Salesforce.com today unveiled Unlimited Edition, the newest version of its popular hosted CRM application. The company says this edition, which supports any number of third party or custom-developed modules via AppExchange, will enable customers to use the Salesforce platform throughout the enterprise. The product is priced at $195 per user per month.

"This is an evolution beyond CRM. It's a realization of our vision of on-demand computing," says Kendall Collins, vice president of product marketing. Salesforce Unlimited Edition leverages the company's AppExchange developer community, as well as the Salesforce Sandbox test bed to model all the Salesforce applications, customizations, integrations, and corporate data, according to Collins.

Unlimited Edition includes unlimited applications, premium support and administration, testing, and increased storage compared to Salesforce Enterprise Edition.

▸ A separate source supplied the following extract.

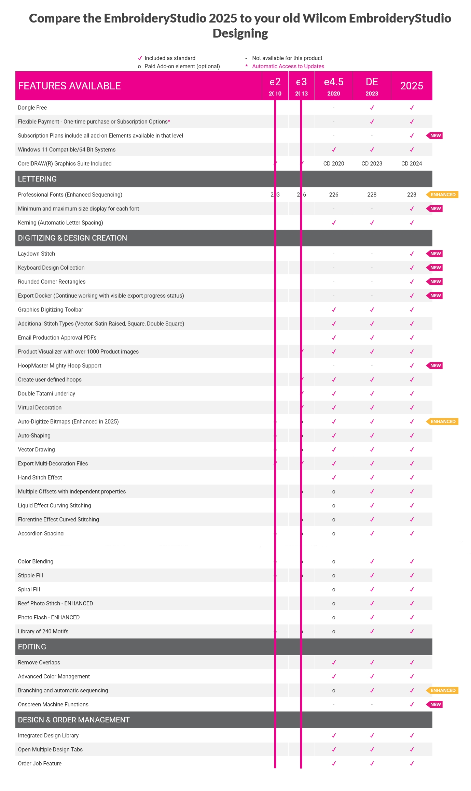Select the e4.5 2020 column header
Screen dimensions: 471x791
(x=334, y=86)
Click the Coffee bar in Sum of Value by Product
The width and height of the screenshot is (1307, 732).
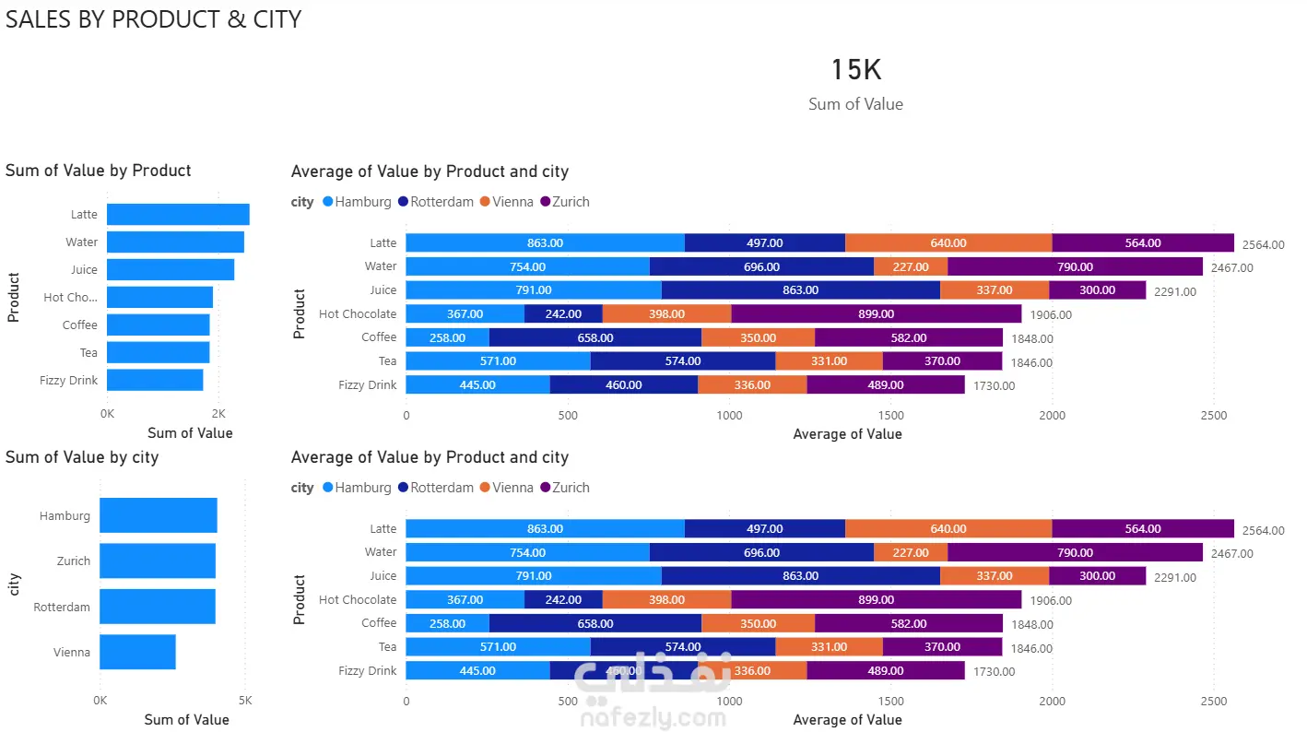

With the new version users have more than 2,000 custom objects (compared to 200 in Enterprise Edition) to write and run applications for CRM and other business activities, including finance, legal, and human resources, which have typically resided in different parts of the enterprise. "Many of these applications are very closely tied to CRM," Collins says. "This allows them to centralize the applications in a very efficient way."

The premium support and administration feature includes a support representative to help maintain customer-specific knowledge. It also includes technical support that will help enterprises install, deploy, and implement new apps from AppExchange, Collins says. "As companies spread their deployments beyond CRM, this lets them focus on running their business, rather than the technology."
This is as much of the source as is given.